* **Exercise requirements**: Transcribe every line of the material below word for word, and leave the pictures out of your answer.

Dataset excerpt
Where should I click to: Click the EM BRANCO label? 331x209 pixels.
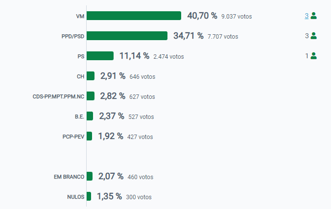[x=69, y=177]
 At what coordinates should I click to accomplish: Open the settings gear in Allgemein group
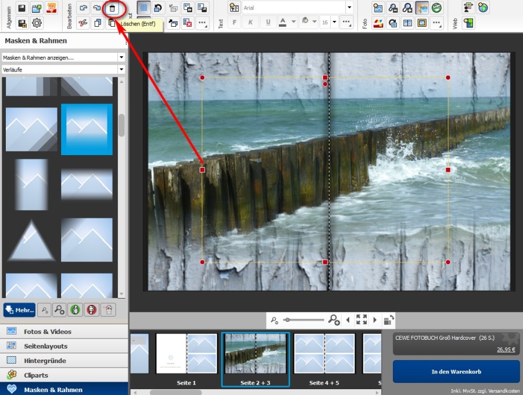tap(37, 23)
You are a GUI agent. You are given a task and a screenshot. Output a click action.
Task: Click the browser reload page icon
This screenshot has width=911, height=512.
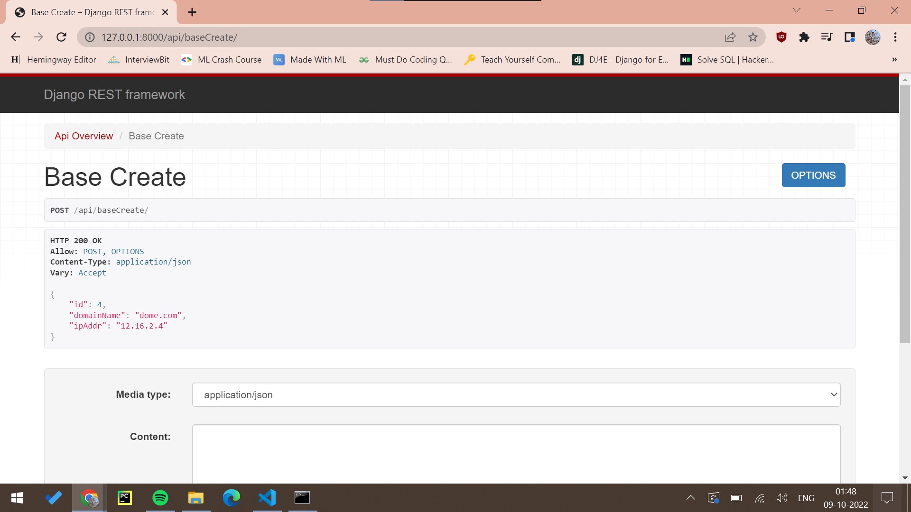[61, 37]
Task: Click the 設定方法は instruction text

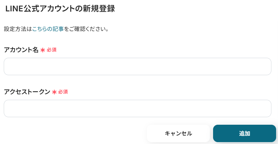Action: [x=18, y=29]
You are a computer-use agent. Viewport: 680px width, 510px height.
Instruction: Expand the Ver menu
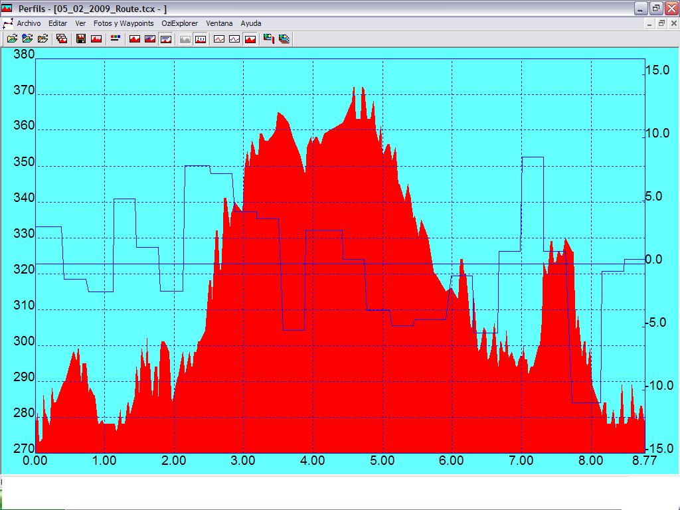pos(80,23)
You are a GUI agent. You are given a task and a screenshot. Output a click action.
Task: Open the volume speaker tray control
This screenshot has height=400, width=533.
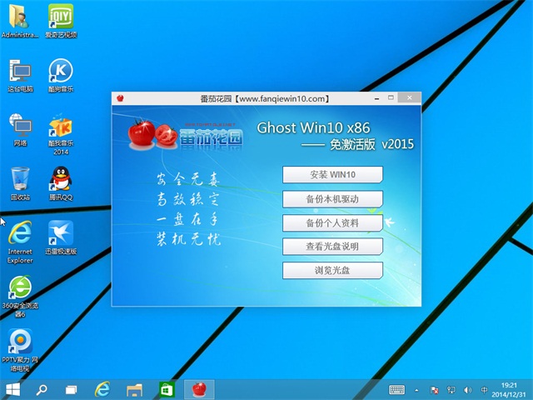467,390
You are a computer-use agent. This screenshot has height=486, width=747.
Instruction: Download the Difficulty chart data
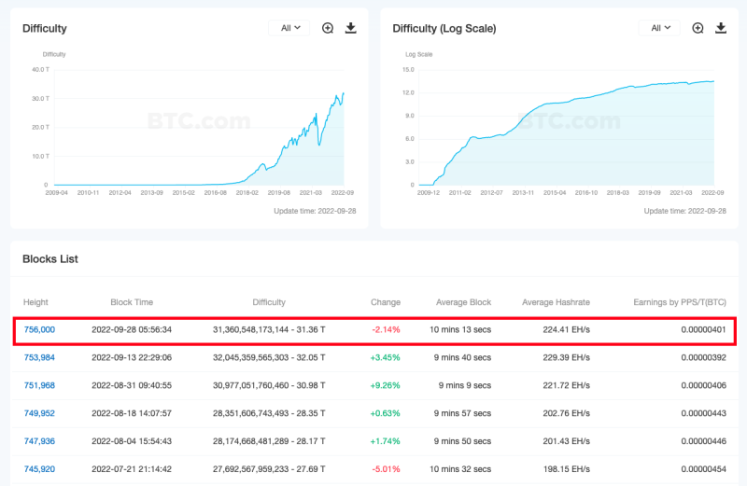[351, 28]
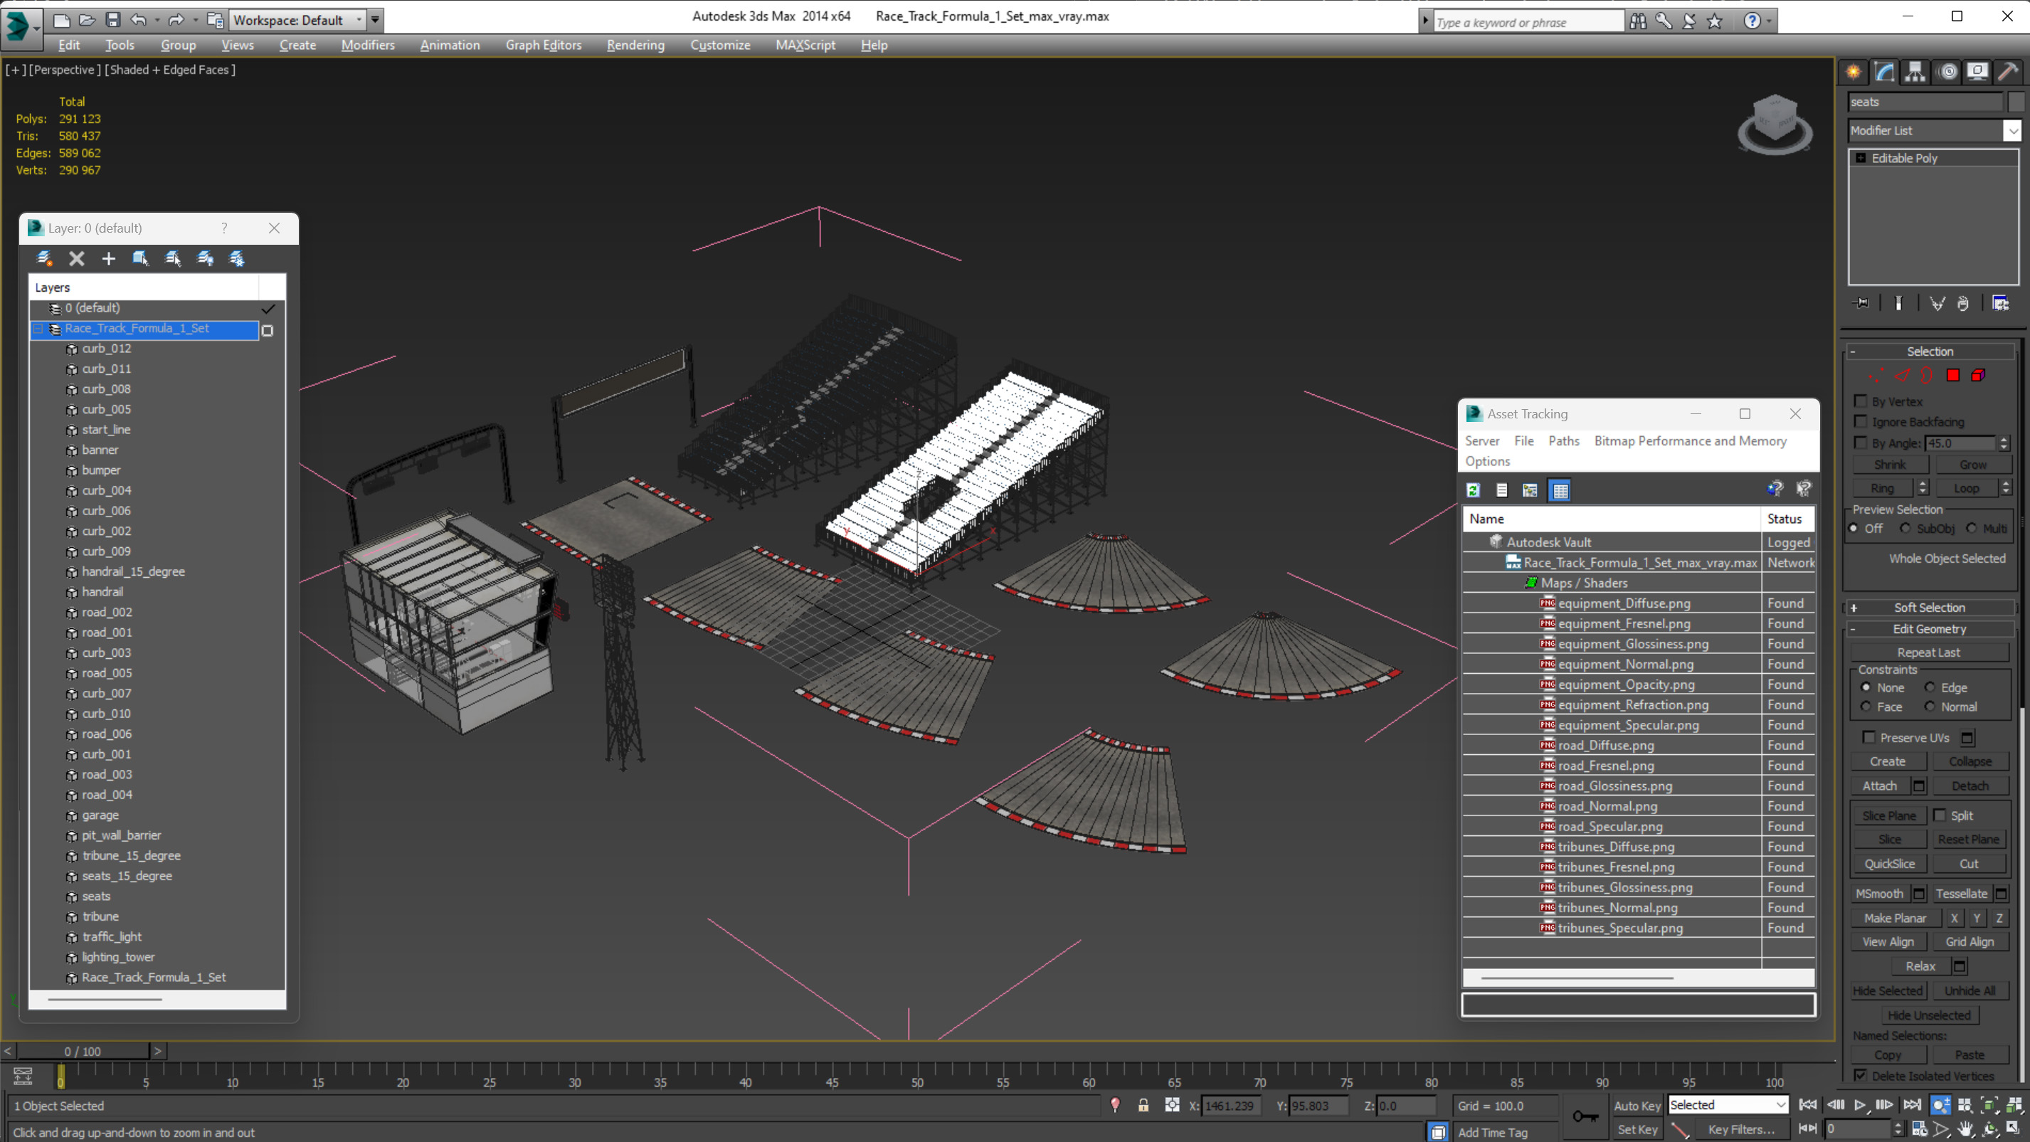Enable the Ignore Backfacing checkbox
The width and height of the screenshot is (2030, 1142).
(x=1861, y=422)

* **Full solution**:
Where should I click to: Click the EM BRANCO label? 331x209 pixels.
[x=69, y=177]
 At what coordinates should I click to accomplish: Open the settings gear in Allgemein group
tap(37, 23)
You are a GUI agent. You are given a task and a screenshot. Output a click action.
Task: Click the browser reload page icon
This screenshot has width=911, height=512.
[61, 37]
Task: Click the 設定方法は instruction text

Action: [x=18, y=29]
You are a computer-use agent. Viewport: 680px width, 510px height.
Instruction: Expand the Ver menu
pos(80,23)
You are a GUI agent. You are given a task and a screenshot. Output a click action.
Task: Open the volume speaker tray control
This screenshot has height=400, width=533.
467,390
You are a computer-use agent. This screenshot has height=486, width=747.
Instruction: Download the Difficulty chart data
[351, 28]
Enable the Ignore Backfacing checkbox
The width and height of the screenshot is (2030, 1142).
(x=1861, y=422)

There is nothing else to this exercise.